**PROBLEM TO WORK ON:**
Resize the stretch from the line containing "You are a GUI" through the line containing "click(x=143, y=142)": write those lines out again, requests included, with every coordinate in the answers multiplied by 0.65 and rounded to whole numbers, halves going up. Give only those lines, and leave out the pictures.

**EXERCISE INPUT:**
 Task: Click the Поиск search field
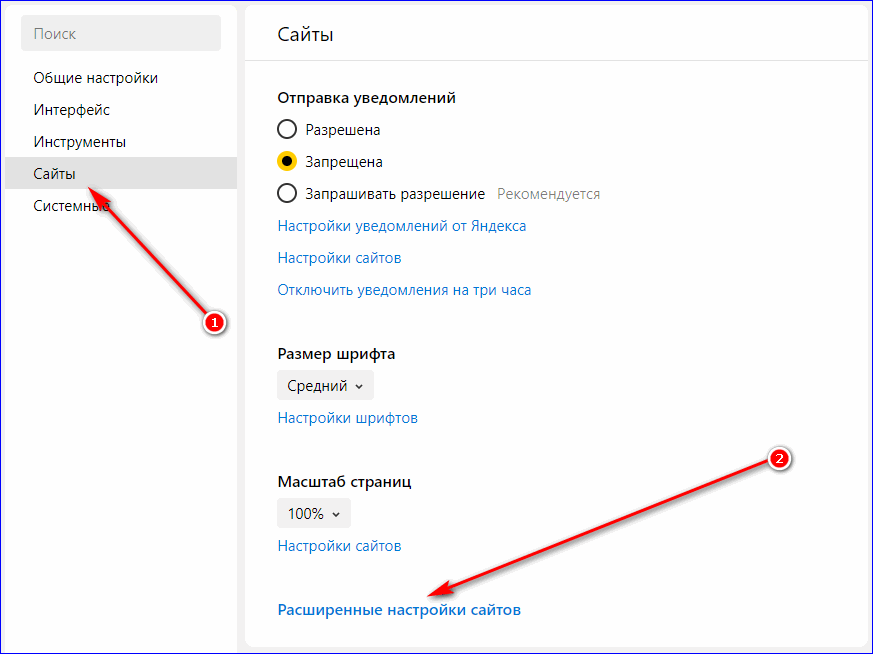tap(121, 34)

---

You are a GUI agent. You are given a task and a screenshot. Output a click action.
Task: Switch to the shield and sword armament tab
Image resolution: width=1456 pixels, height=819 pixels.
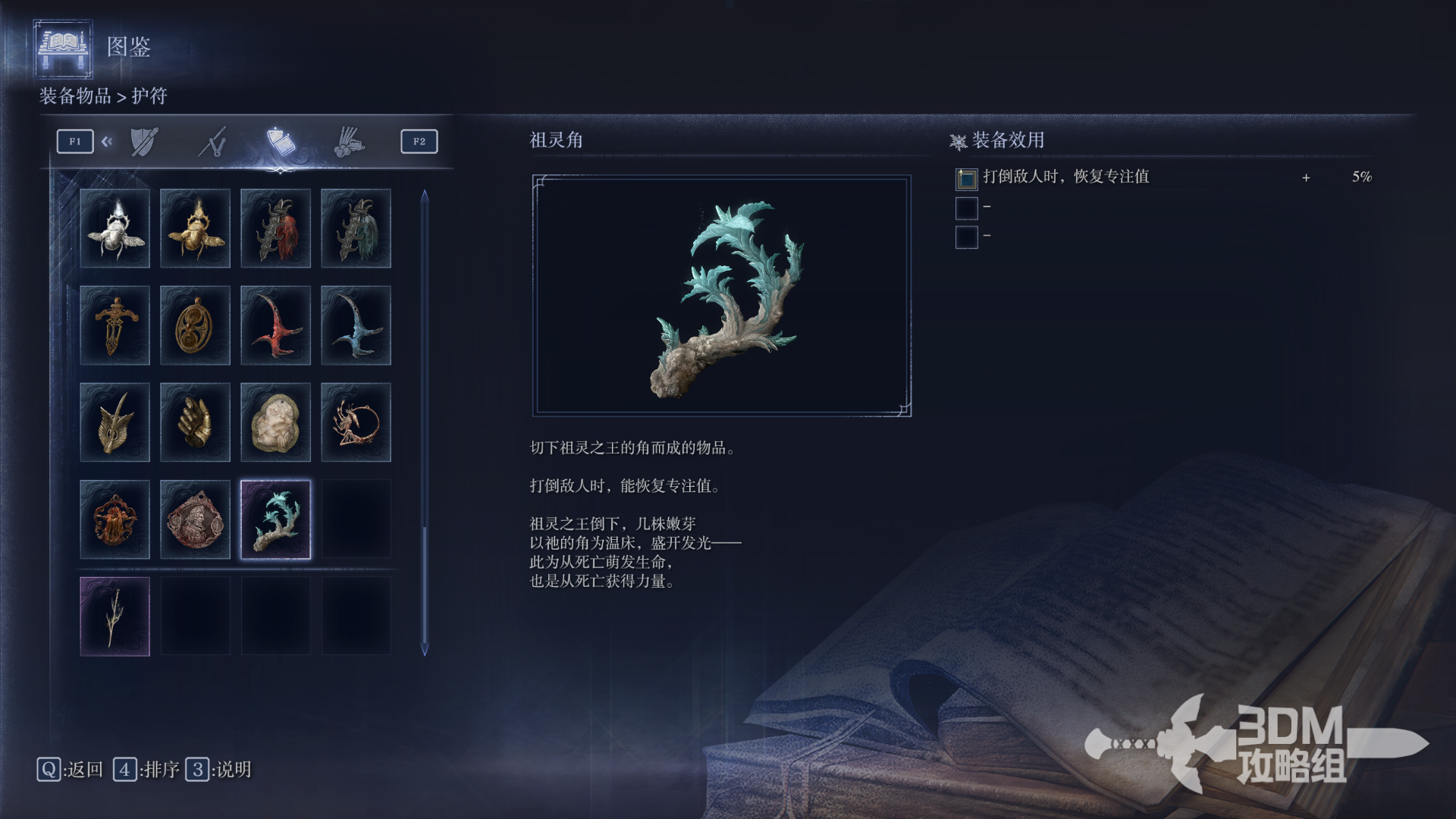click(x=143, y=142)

**FINAL RESULT:**
You are a GUI agent. You are given a task and a screenshot. Output a click action.
Task: Switch to the shield and sword armament tab
Image resolution: width=1456 pixels, height=819 pixels.
click(x=93, y=92)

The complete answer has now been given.